DATA IN THIS EXERCISE:
——————————
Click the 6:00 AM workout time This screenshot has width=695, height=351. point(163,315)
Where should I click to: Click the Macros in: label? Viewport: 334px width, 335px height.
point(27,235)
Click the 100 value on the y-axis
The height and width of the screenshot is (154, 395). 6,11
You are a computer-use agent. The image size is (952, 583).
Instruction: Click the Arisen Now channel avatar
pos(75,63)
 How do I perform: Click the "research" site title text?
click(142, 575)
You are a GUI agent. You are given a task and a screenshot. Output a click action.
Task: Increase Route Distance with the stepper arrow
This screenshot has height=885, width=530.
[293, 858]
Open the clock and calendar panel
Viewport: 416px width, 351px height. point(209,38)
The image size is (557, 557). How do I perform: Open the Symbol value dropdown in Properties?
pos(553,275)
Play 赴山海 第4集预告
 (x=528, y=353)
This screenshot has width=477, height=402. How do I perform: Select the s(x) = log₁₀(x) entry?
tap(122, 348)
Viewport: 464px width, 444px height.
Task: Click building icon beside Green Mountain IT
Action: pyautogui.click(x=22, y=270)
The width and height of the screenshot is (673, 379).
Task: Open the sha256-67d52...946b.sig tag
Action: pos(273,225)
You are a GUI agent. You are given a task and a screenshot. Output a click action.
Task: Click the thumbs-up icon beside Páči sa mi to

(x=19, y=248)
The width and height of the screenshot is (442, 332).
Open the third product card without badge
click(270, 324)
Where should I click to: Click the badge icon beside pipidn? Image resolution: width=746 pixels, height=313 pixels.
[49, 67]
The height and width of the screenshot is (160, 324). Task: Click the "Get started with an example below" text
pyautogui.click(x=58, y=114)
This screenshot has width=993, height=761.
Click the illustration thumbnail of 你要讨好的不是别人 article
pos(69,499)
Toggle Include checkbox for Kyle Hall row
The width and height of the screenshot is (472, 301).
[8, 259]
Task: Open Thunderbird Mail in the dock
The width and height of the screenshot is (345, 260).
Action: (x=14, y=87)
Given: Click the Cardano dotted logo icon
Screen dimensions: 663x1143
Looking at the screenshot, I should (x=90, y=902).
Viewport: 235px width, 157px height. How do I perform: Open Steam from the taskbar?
——————————
Would you retype the whole listing, exactly as it reads?

Click the 6:00 AM workout time This screenshot has width=695, height=351. point(163,315)
Where should I click to: Click the Macros in: label? Viewport: 334px width, 335px height.
point(27,235)
Click the 100 value on the y-axis
The height and width of the screenshot is (154, 395). 6,11
You are a computer-use agent. The image size is (952, 583).
Instruction: Click the Arisen Now channel avatar
pos(75,63)
 How do I perform: Click the "research" site title text?
click(142, 575)
You are a GUI agent. You are given a task and a screenshot. Output a click action.
Task: Increase Route Distance with the stepper arrow
This screenshot has height=885, width=530.
[293, 858]
Open the clock and calendar panel
Viewport: 416px width, 351px height. point(209,38)
The image size is (557, 557). How do I perform: Open the Symbol value dropdown in Properties?
pos(553,275)
Play 赴山海 第4集预告
 (x=528, y=353)
This screenshot has width=477, height=402. How do I perform: Select the s(x) = log₁₀(x) entry?
tap(122, 348)
Viewport: 464px width, 444px height.
Task: Click building icon beside Green Mountain IT
Action: pyautogui.click(x=22, y=270)
The width and height of the screenshot is (673, 379).
Task: Open the sha256-67d52...946b.sig tag
Action: pos(273,225)
You are a GUI agent. You are given a task and a screenshot. Output a click action.
Task: Click the thumbs-up icon beside Páči sa mi to

(x=19, y=248)
The width and height of the screenshot is (442, 332).
Open the third product card without badge
click(270, 324)
Where should I click to: Click the badge icon beside pipidn? Image resolution: width=746 pixels, height=313 pixels.
[49, 67]
The height and width of the screenshot is (160, 324). Task: Click the "Get started with an example below" text
pyautogui.click(x=58, y=114)
This screenshot has width=993, height=761.
Click the illustration thumbnail of 你要讨好的不是别人 article
pos(69,499)
Toggle Include checkbox for Kyle Hall row
The width and height of the screenshot is (472, 301).
[8, 259]
Task: Open Thunderbird Mail in the dock
The width and height of the screenshot is (345, 260).
Action: (x=14, y=87)
Given: Click the Cardano dotted logo icon
Screen dimensions: 663x1143
Looking at the screenshot, I should (x=90, y=902).
Viewport: 235px width, 157px height. How do I perform: Open Steam from the taskbar?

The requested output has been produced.